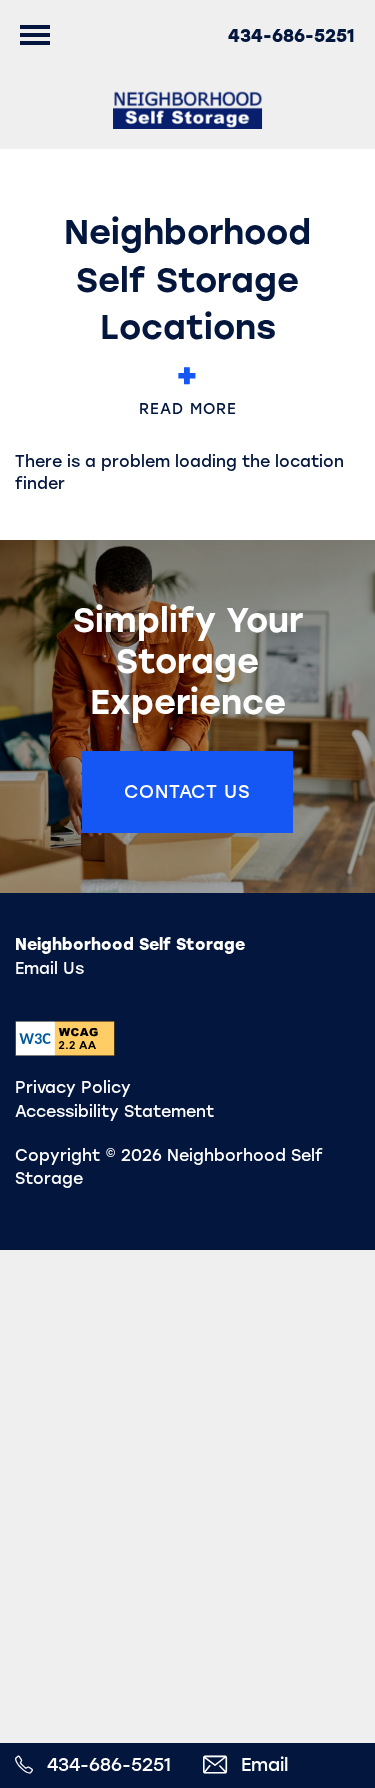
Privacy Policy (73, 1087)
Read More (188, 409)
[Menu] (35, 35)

==

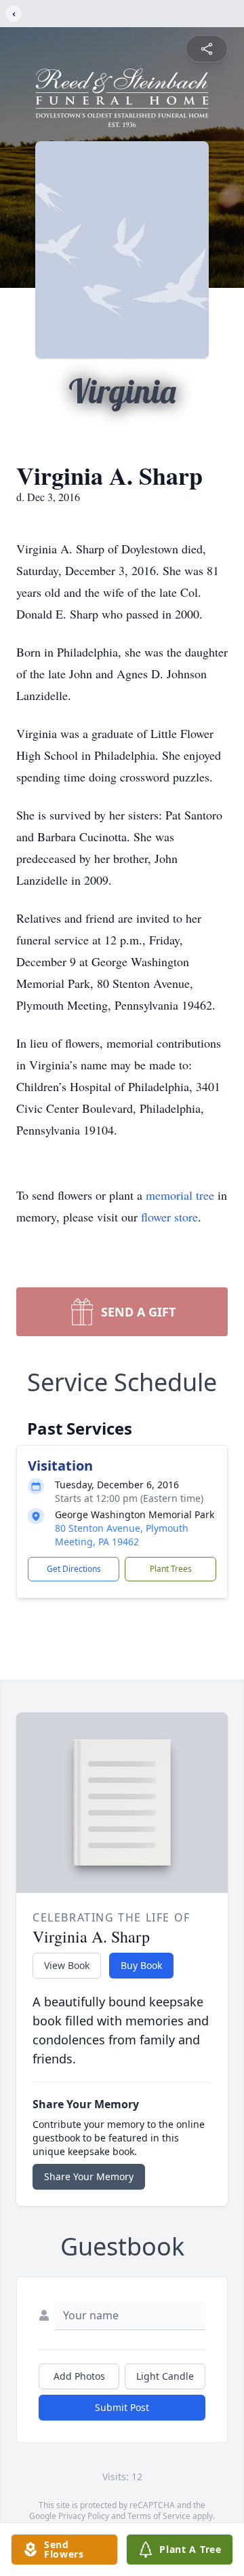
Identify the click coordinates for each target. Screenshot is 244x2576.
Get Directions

==

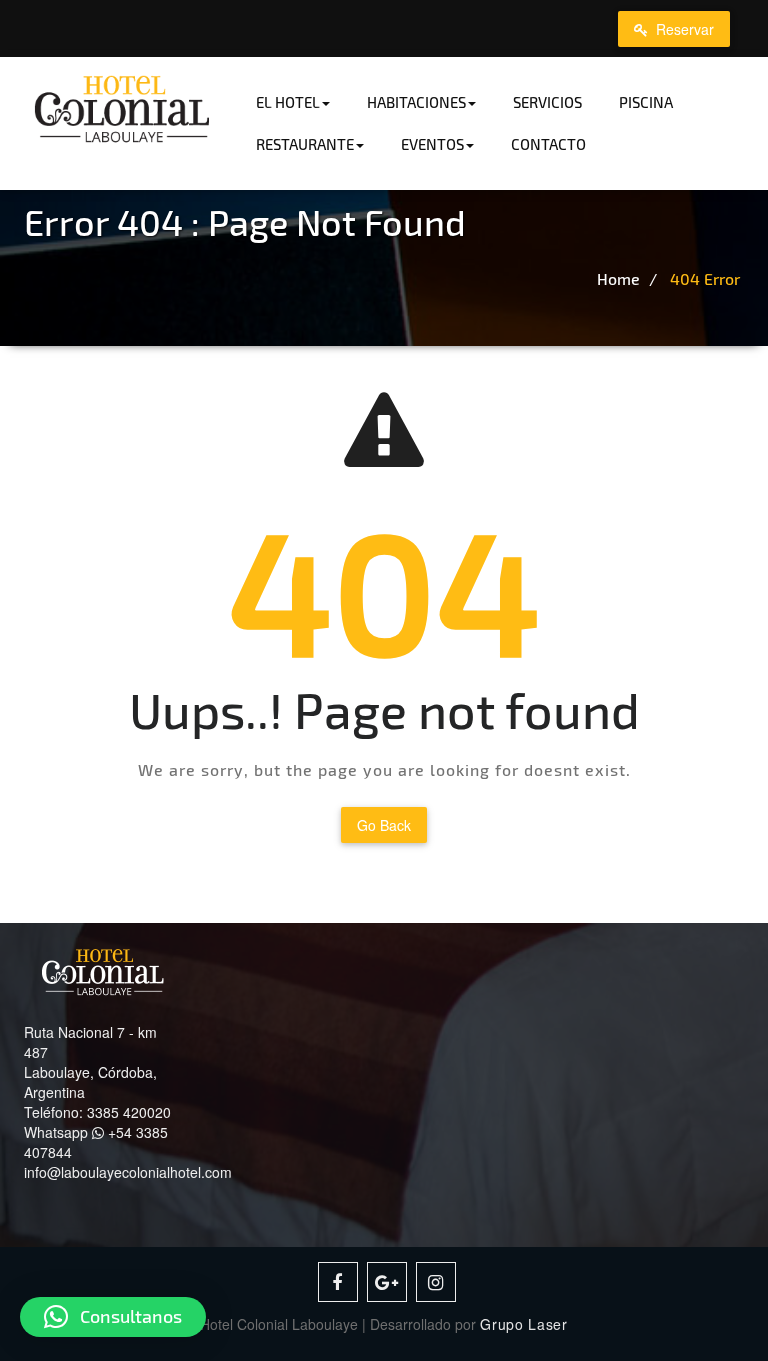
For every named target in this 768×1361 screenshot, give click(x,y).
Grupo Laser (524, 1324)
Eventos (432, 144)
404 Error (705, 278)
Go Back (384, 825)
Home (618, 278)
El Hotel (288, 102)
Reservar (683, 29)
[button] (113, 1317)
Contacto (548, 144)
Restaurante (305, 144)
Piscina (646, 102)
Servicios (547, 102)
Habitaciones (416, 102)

(What the exercise asks) Copy out each line of the listing that contains the word "click".

(Task response)
Identify the click coordinates for each target. Screenshot is 244x2576.
For every named target in this 768×1361 screenshot, give click(x,y).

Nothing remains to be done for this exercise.